As pessoas morrem. A Justiça, não
A frase, da presidente do Supremo Tribunal Federal (STF), ministra Cármen Lúcia, reflete a preocupação dos brasileiros após a morte do ministro Teori Zavascki, relator dos processos da Operação Lava-Jato. O maior escândalo de corrupção já revelado no país gera ânsia por Justiça, seja em relação aos investigados em primeira instância ou àqueles que possuem foro privilegiado, e por isso estão na mira do STF.

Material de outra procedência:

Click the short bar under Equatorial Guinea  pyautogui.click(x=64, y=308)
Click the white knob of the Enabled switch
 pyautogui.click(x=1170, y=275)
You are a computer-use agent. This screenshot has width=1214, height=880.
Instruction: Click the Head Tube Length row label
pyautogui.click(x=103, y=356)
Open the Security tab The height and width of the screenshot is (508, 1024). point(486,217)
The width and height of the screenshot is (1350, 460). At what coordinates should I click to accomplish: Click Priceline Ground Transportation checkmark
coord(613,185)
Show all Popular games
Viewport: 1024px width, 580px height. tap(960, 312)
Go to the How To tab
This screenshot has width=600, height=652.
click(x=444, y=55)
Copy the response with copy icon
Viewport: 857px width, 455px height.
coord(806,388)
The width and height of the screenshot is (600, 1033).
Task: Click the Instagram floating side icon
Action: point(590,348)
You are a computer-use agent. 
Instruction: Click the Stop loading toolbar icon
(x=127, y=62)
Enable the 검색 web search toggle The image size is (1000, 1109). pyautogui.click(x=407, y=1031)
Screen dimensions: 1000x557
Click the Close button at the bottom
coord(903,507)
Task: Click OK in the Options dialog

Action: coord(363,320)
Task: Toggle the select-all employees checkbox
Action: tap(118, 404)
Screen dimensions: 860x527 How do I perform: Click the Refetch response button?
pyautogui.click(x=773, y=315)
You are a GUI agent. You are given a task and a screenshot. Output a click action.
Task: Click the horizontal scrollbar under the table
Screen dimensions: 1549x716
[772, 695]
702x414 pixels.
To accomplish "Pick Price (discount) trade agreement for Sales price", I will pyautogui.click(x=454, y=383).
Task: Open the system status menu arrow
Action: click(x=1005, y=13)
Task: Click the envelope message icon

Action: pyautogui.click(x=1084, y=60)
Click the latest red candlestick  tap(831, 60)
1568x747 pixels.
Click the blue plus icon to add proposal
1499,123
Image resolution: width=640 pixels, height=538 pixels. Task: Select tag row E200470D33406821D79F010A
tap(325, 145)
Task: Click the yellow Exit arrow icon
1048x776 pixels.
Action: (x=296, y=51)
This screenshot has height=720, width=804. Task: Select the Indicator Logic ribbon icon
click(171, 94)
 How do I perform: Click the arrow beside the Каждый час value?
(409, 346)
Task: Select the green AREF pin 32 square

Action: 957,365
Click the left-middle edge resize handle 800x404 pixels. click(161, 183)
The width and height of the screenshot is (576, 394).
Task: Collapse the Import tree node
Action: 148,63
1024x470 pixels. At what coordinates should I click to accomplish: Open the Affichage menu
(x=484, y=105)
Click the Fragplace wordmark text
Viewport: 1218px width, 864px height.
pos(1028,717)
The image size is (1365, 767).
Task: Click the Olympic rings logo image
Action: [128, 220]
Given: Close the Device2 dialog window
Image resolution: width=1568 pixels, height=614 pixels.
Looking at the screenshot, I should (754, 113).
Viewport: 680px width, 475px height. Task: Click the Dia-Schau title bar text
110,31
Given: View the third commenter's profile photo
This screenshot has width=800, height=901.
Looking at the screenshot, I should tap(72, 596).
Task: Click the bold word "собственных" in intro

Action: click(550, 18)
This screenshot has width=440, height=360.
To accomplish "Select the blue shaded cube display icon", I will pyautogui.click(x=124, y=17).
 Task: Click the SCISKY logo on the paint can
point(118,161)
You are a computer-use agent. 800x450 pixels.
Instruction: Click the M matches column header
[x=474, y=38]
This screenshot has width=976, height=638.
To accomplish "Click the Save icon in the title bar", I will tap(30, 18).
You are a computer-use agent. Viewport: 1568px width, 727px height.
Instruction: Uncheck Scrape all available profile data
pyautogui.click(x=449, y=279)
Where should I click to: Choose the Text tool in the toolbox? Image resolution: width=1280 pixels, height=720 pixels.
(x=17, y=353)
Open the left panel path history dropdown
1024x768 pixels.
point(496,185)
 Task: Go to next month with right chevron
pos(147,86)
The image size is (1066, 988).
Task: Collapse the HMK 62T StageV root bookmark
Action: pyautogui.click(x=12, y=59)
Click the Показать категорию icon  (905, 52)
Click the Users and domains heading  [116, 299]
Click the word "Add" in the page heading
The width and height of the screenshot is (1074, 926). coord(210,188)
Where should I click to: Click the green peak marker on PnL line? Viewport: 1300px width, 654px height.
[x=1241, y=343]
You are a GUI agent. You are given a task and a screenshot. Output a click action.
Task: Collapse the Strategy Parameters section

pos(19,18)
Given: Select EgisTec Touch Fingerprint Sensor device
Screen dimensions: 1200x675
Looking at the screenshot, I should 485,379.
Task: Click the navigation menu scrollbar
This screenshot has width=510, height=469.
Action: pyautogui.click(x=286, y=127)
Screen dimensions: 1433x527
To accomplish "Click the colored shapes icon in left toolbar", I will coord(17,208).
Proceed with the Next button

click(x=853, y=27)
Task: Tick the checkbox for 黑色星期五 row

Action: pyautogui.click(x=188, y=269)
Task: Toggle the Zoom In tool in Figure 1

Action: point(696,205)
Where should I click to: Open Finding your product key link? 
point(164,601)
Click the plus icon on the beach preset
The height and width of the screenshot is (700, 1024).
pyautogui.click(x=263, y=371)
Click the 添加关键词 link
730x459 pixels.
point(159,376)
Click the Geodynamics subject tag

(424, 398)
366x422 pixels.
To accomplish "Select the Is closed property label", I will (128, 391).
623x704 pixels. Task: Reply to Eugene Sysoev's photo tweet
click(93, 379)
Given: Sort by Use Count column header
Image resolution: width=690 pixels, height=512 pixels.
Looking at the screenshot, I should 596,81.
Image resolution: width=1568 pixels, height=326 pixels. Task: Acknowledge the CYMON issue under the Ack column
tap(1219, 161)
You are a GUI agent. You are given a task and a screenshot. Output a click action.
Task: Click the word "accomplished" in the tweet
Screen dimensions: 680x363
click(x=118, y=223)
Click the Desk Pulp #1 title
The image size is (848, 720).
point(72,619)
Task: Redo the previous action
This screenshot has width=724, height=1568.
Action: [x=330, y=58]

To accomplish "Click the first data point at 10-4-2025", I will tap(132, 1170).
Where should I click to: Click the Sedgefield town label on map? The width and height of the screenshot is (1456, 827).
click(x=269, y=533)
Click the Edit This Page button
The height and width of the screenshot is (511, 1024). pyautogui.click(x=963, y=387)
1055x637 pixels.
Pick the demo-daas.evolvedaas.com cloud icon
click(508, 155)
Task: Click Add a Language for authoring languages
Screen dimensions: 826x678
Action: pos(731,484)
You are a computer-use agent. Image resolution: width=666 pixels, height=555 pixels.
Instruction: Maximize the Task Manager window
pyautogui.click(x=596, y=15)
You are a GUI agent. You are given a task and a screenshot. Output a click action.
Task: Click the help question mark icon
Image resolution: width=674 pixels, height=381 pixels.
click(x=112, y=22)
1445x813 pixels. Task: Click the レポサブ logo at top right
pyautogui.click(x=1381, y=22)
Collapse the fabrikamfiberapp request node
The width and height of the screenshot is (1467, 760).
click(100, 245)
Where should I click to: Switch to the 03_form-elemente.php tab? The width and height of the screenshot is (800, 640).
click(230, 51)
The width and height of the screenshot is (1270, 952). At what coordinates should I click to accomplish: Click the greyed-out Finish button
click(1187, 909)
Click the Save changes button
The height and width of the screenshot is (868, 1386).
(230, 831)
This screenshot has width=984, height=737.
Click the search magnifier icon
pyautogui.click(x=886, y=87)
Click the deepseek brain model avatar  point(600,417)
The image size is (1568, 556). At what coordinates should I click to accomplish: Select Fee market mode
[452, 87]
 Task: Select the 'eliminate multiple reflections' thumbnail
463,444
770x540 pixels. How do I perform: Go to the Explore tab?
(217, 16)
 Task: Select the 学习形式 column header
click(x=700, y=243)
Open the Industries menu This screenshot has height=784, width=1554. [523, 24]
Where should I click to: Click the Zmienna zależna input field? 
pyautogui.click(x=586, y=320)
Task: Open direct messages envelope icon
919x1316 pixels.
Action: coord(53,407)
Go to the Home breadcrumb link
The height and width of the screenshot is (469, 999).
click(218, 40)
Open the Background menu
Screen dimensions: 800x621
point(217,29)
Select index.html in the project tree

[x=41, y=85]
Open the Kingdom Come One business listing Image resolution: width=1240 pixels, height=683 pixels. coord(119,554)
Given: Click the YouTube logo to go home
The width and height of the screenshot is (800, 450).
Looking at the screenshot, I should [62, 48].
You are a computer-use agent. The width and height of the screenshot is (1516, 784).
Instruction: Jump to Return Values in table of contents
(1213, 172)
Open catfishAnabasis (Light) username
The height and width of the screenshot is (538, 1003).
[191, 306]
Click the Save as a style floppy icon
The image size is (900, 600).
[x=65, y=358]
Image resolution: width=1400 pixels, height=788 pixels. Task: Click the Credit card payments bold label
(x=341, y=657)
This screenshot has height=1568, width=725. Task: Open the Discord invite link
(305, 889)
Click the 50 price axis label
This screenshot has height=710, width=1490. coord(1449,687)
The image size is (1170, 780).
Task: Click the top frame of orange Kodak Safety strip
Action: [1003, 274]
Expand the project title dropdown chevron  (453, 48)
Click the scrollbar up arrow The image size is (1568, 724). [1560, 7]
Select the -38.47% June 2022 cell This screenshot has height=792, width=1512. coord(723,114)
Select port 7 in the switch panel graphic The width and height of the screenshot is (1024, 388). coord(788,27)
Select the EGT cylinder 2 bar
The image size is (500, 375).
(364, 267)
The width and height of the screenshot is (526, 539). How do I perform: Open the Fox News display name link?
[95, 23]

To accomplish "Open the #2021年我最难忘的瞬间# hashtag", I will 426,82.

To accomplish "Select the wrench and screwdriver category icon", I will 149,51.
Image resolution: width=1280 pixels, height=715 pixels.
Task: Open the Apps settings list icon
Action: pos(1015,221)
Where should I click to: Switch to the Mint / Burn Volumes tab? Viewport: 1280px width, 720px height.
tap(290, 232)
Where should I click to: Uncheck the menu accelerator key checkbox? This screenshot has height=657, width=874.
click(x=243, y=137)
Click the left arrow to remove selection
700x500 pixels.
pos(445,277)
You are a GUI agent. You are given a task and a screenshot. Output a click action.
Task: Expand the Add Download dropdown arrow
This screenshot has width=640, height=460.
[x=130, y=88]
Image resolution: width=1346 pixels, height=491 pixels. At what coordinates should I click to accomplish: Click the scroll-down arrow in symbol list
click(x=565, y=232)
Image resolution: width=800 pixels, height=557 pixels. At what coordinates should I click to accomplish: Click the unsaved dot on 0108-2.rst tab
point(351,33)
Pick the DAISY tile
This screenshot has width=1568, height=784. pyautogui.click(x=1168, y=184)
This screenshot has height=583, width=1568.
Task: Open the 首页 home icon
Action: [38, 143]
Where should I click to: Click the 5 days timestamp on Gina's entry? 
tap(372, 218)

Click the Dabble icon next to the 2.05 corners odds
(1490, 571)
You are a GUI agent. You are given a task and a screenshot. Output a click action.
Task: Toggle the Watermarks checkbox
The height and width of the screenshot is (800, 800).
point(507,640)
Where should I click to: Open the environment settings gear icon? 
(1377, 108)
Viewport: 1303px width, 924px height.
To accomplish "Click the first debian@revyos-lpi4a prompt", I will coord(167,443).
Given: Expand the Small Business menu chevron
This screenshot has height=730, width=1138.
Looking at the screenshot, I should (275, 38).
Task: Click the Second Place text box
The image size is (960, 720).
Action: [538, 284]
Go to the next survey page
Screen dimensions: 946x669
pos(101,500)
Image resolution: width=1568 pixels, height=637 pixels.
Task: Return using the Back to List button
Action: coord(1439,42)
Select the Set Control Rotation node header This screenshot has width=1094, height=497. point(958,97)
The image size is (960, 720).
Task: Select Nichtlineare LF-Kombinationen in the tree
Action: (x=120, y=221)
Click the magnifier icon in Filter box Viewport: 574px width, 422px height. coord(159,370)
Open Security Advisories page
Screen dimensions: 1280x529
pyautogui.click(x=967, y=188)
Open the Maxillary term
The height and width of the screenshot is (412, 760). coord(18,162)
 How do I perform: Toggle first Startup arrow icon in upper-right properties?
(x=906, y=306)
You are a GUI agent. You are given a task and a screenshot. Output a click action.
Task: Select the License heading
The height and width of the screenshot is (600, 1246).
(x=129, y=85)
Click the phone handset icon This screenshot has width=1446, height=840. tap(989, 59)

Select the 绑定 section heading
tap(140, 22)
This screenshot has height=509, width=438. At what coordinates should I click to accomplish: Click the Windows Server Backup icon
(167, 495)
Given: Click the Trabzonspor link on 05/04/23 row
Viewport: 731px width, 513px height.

A indicação do substituto de Teori caberá ao presidente Michel Temer, que na primeira delação vazada da Odebrecht acumula 43 citações em um possível envolvimento no esquema de corrupção na Petrobras. O regimento interno da Corte permite diferentes interpretações sobre a escolha de um novo integrante. Há quem entenda que o substituto de Teori herdará seus processos. Outros argumentam que, pela urgência do caso, deve haver um sorteio dos processos entre os atuais ministros.
O fato é que os holofotes estarão voltados sobre o futuro relator da Lava-Jato, mesmo que o trabalho seja comandado por um dos atuais integrantes da Corte. O sorteio poderá premiar ministros polêmicos, habituados a declarações que agradam a um ou a outro lado da disputa política. Além disso, o novo relator precisará se inteirar dos detalhes deste complexo emaranhado de ações e, ao mesmo tempo, lidar com as pressões por agilidade.
Curiosamente, a escolha de Teori, em 2012, também ocorreu sob desconfiança. Ele foi indicado pela então presidente Dilma Rousseff em meio ao julgamento do mensalão. Porém, provou independência em suas decisões, tornando-se um dos ministros mais respeitados, dentro e fora do Supremo.
Nas mãos do PMDB
A escolha do substituto do ministro Teori Zavascki no Supremo não dependerá apenas da vontade de Michel Temer, mas de seu partido. O PMDB é peça-chave na confirmação do nome, já que está à frente da presidência do Senado e da Comissão de Constituição e Justiça (CCJ), onde os candidatos ao STF precisam ser sabatinados. Por ter a maior bancada, a sigla deverá continuar no comando após a eleição de 1º de fevereiro. Denunciado na Lava-Jato, Renan Calheiros (PMDB-AL) é o mais cotado para assumir a CCJ. Por fim, o nome sugerido por Temer será submetido ao plenário do Senado, onde 11 dos 81 senadores são investigados no esquema do Petrolão. Em 2012, Teori foi sabatinado em duas sessões da comissão. Teve de responder a uma série de questionamentos de parlamentares desconfiados de sua nomeação em meio ao julgamento do Mensalão. Último indicado ao STF, Edson Fachin também passou por longa sabatina. Agora, diante da pressão popular em torno da Lava-Jato, espera-se discussões ainda mais acirradas.
Tricolor
Torcedor fanático, o ministro Teori gostava de usar assuntos relacionados ao Grêmio para não ter que responder sobre temas delicados, como a Lava-Jato. Frequentemente, quando questionado por jornalistas, rebatia: só posso opinar sobre o Grêmio.
Criança Feliz
Quase quatro meses após o lançamento do Criança Feliz, a embaixadora do programa, Marcela Temer, participará de seu primeiro evento na segunda-feira. O encontro para discutir a execução do projeto irá reunir parceiros da região Centro-Oeste, em Brasília. O ministro Osmar Terra (Desenvolvimento Social) acompanhará a agenda. Temer não deve participar. O programa é destinado a gestantes e crianças de até três anos inscritas no Bolsa Família. O trabalho é desenvolvido de forma integrada com prefeituras.
Força
A política de expansão do efetivo da Força Nacional, que pode chegar a 7 mil homens, sofre críticas de especialistas em segurança pública. Parte dos novos integrantes são jovens de 19 anos, egressos do serviço militar. O receio é que caia a qualidade da tropa de elite.
Na estrada
Enquanto Rodrigo Maia (DEM-RJ) não lança oficialmente sua candidatura à reeleição à presidência da Câmara, o deputado Jovair Arantes (PTB-GO) percorre o país em busca de votos. Em apenas 10 dias de campanha já viajou para 15 capitais. E hoje estará em Teresina. Já o outro candidato declarado, Rogério Rosso (PSD-DF), dá sinais de que pode desistir da disputa, tanto que deixou os deputados do próprio partido à vontade para escolher em quem votar.